• [WORK TO BE COMPLETED]: Where a line in the material below has the string "will", please report it.
-=-=-=-=-
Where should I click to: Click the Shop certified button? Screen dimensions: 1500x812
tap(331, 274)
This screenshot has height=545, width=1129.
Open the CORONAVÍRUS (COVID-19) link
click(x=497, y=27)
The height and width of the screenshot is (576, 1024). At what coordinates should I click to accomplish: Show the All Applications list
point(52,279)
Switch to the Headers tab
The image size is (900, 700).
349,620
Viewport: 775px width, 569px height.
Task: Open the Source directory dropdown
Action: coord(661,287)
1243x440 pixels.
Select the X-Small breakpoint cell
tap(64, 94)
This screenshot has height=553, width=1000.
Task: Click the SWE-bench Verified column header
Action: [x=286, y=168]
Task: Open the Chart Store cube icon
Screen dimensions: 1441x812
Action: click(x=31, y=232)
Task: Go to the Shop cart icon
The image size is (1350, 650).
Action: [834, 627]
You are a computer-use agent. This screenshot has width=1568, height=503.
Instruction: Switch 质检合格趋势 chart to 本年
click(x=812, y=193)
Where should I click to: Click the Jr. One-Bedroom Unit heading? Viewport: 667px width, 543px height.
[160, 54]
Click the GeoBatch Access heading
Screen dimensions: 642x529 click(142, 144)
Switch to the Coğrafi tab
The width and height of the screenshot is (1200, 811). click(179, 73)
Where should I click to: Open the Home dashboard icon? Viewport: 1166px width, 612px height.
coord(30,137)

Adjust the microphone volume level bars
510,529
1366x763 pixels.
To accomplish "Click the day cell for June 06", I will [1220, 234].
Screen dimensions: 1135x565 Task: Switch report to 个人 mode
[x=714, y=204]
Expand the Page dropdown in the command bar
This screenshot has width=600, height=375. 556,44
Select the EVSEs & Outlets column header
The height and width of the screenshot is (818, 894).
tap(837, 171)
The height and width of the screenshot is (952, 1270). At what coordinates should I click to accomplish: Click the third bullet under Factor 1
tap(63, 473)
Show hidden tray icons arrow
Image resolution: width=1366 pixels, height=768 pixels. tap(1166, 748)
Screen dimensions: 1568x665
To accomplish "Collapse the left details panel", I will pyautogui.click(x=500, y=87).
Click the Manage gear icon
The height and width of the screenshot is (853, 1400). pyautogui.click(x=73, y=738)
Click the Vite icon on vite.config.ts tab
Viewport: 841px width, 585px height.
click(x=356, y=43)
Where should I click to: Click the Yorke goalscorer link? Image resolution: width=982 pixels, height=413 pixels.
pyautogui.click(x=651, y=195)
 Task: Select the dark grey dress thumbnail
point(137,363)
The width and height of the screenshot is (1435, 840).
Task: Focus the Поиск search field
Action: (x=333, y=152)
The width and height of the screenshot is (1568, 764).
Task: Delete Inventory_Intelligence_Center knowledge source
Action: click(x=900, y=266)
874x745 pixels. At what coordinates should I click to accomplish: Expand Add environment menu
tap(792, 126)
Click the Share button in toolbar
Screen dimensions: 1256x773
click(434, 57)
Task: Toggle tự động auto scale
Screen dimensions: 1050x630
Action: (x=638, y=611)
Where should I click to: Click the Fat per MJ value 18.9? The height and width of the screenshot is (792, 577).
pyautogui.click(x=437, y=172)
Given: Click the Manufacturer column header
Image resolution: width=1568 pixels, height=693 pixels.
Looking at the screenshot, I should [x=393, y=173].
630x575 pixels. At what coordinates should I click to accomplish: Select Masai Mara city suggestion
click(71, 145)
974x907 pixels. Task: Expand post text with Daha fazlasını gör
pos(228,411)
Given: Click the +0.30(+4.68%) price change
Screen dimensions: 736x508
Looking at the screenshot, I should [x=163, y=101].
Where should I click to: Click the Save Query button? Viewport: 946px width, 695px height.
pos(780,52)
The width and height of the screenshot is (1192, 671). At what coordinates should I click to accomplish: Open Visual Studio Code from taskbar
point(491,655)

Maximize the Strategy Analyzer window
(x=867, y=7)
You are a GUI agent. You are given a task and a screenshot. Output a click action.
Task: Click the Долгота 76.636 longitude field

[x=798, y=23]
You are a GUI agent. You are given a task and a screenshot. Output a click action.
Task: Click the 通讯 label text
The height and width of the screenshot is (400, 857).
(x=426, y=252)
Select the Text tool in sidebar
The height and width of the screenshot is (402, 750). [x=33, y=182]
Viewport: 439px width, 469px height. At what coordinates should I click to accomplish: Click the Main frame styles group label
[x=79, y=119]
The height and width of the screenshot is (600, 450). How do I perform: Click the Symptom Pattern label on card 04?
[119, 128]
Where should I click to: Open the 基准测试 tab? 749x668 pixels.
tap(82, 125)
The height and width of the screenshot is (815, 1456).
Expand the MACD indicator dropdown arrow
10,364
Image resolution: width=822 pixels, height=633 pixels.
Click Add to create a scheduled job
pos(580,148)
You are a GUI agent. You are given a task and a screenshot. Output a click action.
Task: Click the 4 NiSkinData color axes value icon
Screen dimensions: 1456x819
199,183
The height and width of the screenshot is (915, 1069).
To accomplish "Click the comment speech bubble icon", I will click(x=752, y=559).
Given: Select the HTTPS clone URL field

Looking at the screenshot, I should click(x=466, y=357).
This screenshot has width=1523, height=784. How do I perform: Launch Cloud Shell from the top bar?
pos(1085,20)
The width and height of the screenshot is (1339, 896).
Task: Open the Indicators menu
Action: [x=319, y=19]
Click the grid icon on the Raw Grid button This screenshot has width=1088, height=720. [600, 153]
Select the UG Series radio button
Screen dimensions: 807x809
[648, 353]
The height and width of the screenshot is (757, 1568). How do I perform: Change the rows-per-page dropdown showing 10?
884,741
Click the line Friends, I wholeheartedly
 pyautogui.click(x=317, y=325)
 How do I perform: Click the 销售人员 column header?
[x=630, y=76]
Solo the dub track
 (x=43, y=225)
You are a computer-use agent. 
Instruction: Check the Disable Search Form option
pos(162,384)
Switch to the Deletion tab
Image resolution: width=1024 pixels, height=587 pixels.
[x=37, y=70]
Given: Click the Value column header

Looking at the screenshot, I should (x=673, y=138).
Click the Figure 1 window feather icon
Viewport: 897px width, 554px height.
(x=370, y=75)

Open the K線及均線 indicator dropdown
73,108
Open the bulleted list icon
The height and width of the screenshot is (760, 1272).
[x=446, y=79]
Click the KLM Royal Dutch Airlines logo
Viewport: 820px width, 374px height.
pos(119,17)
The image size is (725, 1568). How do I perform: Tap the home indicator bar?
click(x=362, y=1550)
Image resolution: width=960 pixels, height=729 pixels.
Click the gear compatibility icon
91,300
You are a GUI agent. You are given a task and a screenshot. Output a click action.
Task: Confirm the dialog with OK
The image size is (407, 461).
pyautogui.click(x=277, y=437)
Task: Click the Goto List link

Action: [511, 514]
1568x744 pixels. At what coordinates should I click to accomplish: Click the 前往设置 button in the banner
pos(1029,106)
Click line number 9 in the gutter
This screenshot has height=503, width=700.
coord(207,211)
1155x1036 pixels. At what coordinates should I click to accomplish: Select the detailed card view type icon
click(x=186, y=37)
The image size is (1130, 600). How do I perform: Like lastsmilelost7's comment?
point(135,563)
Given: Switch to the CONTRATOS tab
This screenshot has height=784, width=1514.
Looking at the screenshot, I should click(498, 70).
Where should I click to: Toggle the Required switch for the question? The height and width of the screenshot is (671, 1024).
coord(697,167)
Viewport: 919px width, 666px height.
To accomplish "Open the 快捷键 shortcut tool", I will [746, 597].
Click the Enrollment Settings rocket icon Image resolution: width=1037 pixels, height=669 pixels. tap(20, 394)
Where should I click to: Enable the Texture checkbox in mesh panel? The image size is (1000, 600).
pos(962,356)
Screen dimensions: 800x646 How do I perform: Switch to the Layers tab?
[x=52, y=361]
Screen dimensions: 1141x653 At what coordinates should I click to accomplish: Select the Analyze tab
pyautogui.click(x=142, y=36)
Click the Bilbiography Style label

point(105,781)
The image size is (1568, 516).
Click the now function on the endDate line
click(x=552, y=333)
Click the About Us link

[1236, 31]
-=-=-=-=-
• [REPLY]:
To accomplish "Click the day cell for June 06", I will [1220, 234].
To accomplish "Collapse the left details panel", I will pyautogui.click(x=500, y=87).
To accomplish "Click the comment speech bubble icon", I will click(x=752, y=559).
To accomplish "Open the 快捷键 shortcut tool", I will [746, 597].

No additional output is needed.